(Input data)

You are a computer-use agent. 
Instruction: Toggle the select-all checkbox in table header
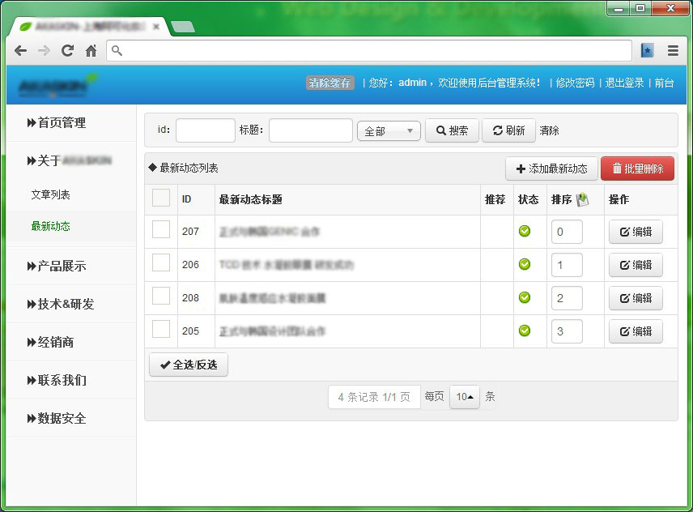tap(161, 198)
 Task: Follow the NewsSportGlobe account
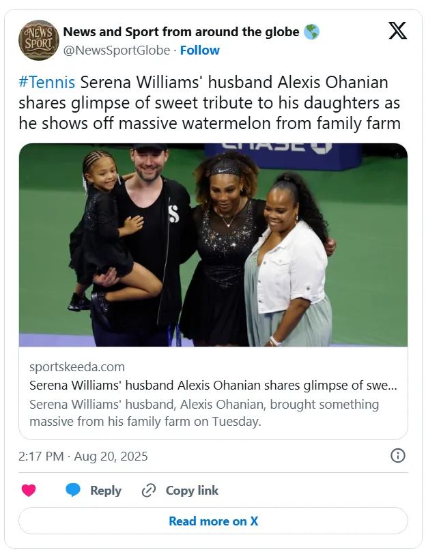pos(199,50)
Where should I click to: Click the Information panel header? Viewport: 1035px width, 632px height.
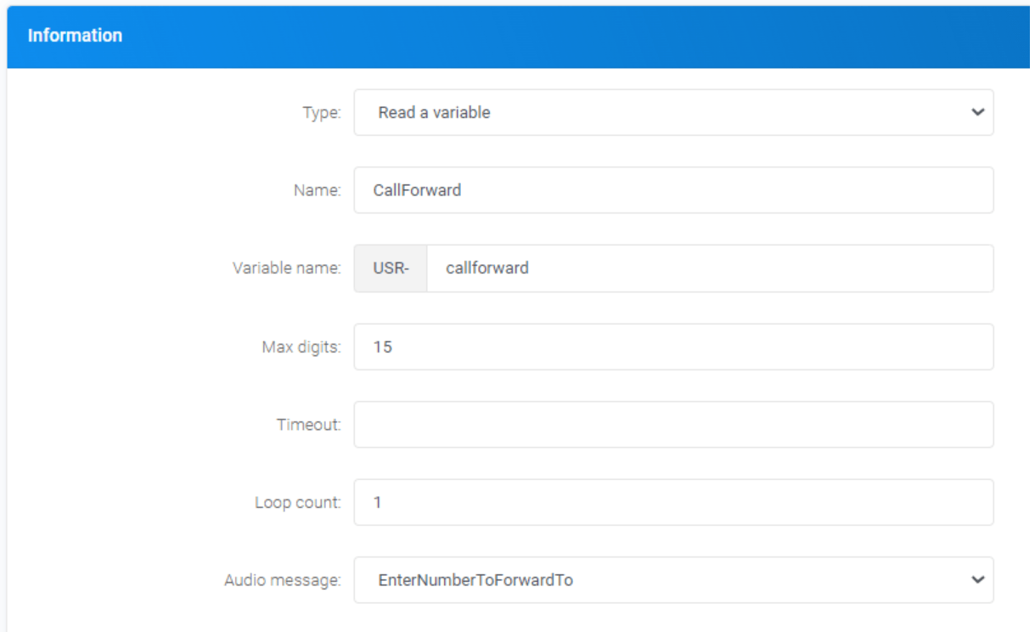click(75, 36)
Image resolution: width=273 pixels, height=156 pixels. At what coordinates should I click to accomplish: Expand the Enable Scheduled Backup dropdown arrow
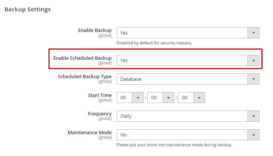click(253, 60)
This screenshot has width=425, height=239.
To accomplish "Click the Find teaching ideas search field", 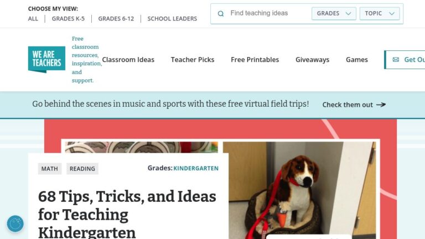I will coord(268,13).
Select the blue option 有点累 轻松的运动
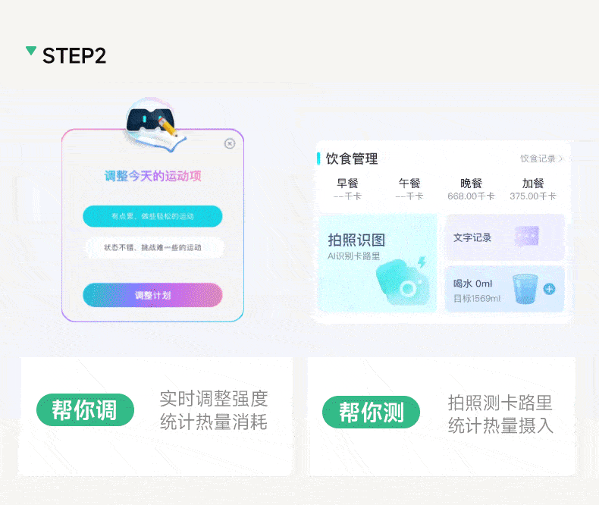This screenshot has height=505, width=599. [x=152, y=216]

(End Input data)
(Input data)

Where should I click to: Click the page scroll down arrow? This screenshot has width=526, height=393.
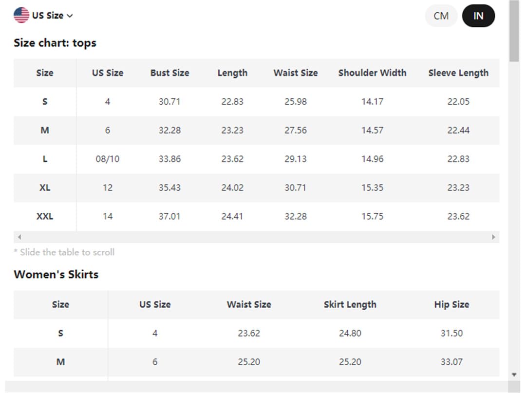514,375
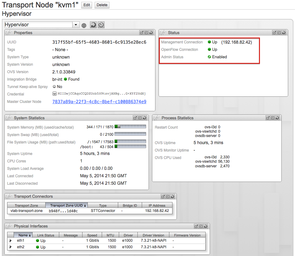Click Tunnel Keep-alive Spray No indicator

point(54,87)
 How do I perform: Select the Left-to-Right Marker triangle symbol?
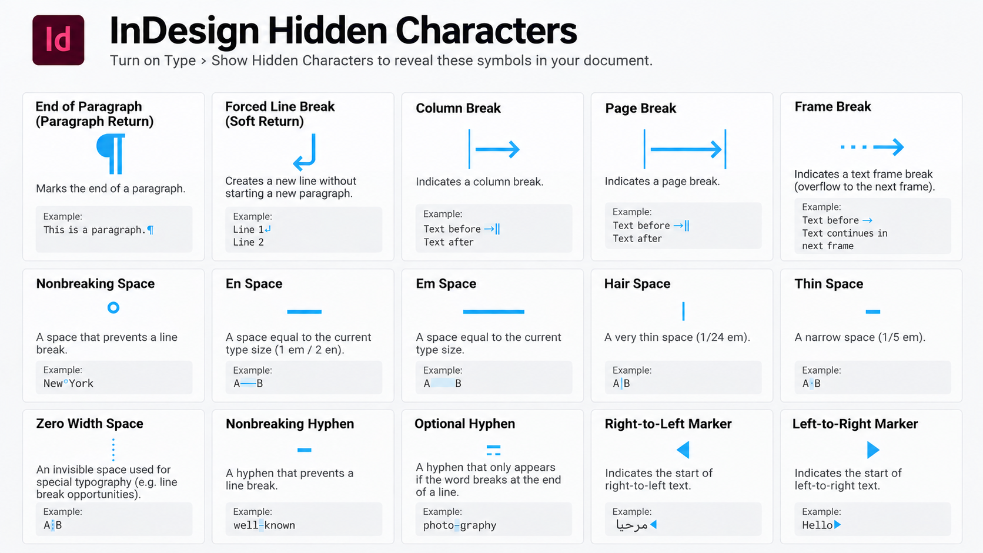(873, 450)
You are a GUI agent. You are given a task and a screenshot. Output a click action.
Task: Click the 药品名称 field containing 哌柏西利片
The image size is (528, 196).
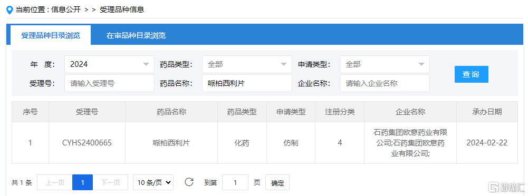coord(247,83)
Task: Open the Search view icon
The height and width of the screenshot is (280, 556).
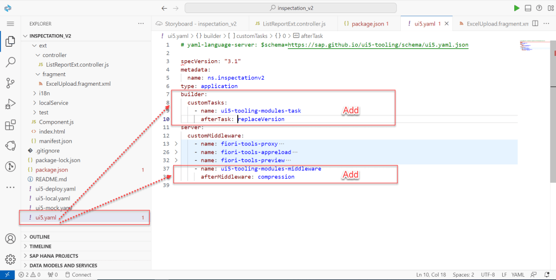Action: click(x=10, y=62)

(End Input data)
(Input data)

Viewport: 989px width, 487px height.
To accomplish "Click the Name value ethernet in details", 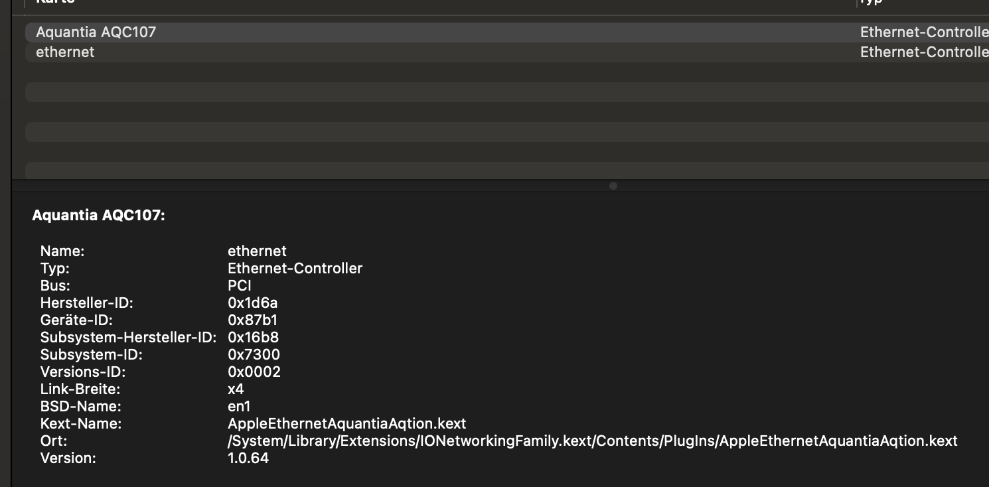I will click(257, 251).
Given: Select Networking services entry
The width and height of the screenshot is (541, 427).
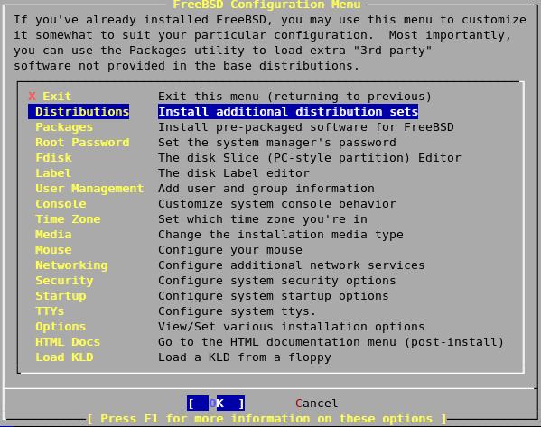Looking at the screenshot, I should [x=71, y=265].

(End Input data)

(Problem statement): Answer with one number only: how many lines of the entries above include the word "agent"?

(Solution for this problem): 2